Durante a exibição, apercebi-me que o tema não deveria agradar aos padres porque abordava o tema da prostituição e, de modo velado, pareceu-me fazer algumas alusões à homossexualidade. No final, uns colegas vieram dizer-me: “ ó João, o Senhor Reitor está furioso contigo, disse que isto é “uma merda” e esteve para mandar interromper o filme”… Fiquei tranquilo. “Não era eu o responsável. É bem feita, deixassem-me trazer “As Noites de Cabiria”… pensei com os meus botões.
No dia seguinte, no final do almoço, ao sair do refeitório, já no corredor, Monsenhor Miguel Sampaio pregou-me uma descompostura descomunal, chamando-me irresponsável e outras coisas mais violentas com um tom de voz que lhe desconhecia.
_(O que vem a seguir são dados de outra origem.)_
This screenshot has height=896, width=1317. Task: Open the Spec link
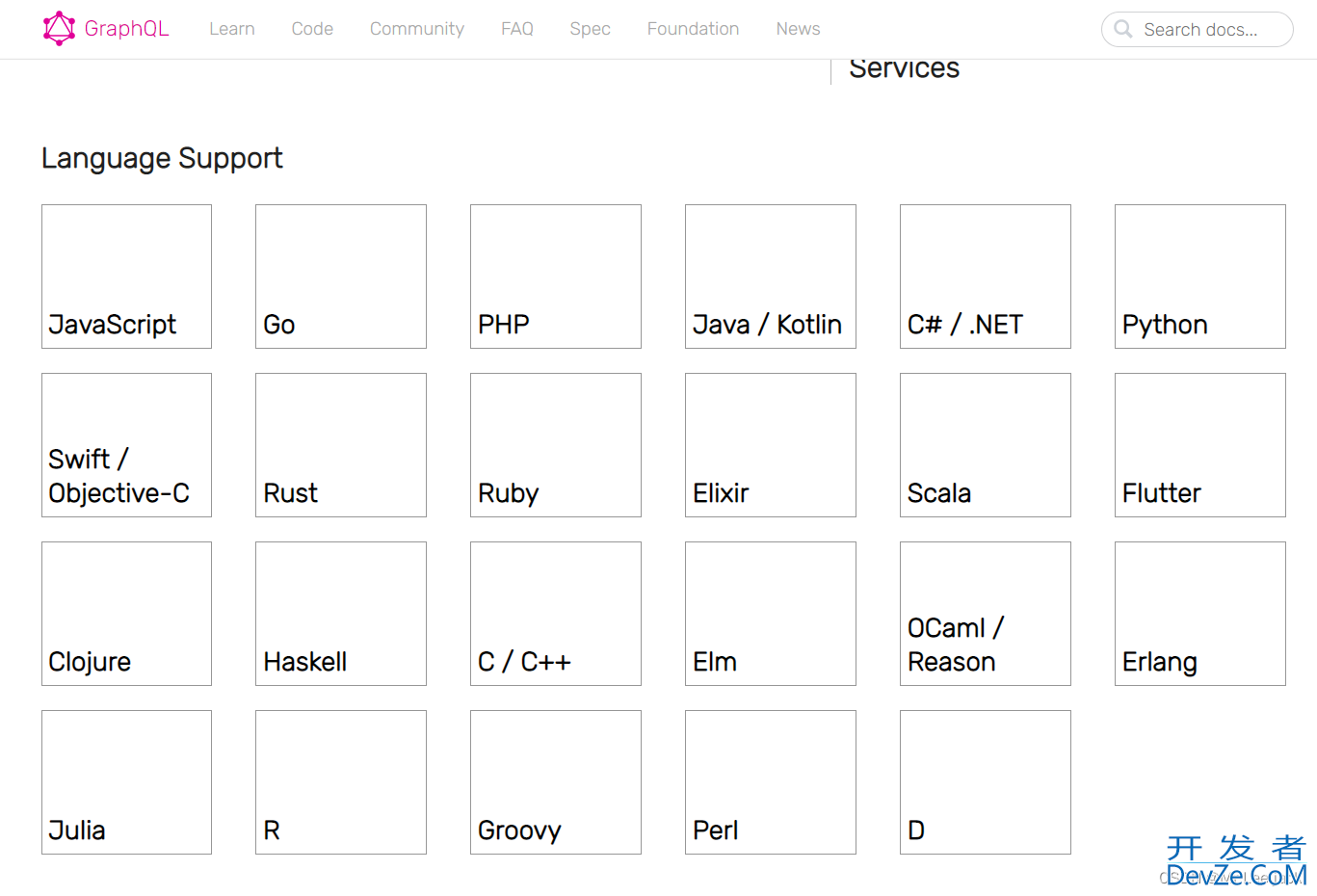point(590,29)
Nem reparou que, a ouvir tudo, estava uma senhora que o esperava. Mantive-me calado. Não disse uma palavra. E fui para o recreio. No início do período de estudo da tarde, fui ter com o Senhor Reitor ao seu quarto. Quando entrei, já o Monsenhor ia retomar o mesmo tom de repreensões quando eu lhe disse. “ Senhor Reitor, se me autoriza, agora quem fala sou eu uma vez que, há bocado, deixei-o falar à vontade e não lhe dei qualquer justificação até porque estava uma pessoa estranha ao seminário a ouvir a nossa conversa e fui humilhado na sua presença. Senhor Reitor, não peça responsabilidade a quem roubou liberdade. O Senhor Reitor nomeou um padre (nunca citei o nome do Dr. Armindo) para controlar a exibição de filmes, mostrando que não confiava em nós e ofendendo a autonomia académica. Esse padre mandou-nos desmarcar um pedido de um filme que já enviáramos à Lusomundo, que era “ As Noites de Cabiria”. Esse mesmo padre responsável disse para nós encomendarmos qualquer outro filme de uma lista que ele conhecia. Nós assim fizemos. Por isso, não era este o filme que nós queríamos mas foi o filme que nos foi autorizado. Não aceito que o Senhor Reitor me responsabilize quando não me deu liberdade de escolha. Repito: não é legítimo exigir responsabilidades a quem não se deu liberdade” e contei-lhe a minha experiência no Seminário de Vilar “onde não havia ninguém entre mim e o Reitor e nunca houve qualquer problema.”. O Monsenhor Miguel ouviu tudo em silêncio. Explicou que não sabia destes antecedentes e pediu-me desculpa pelo que me tinha dito, especialmente porque não tinha reparado na presença da tal senhora que o esperava. E o incidente ficou sanado. Ou não?... Porque é que, depois, eu fui nomeado coadjutor de Santo Ildefonso? Não seria alguém que precisava de ser domado por uma personalidade forte?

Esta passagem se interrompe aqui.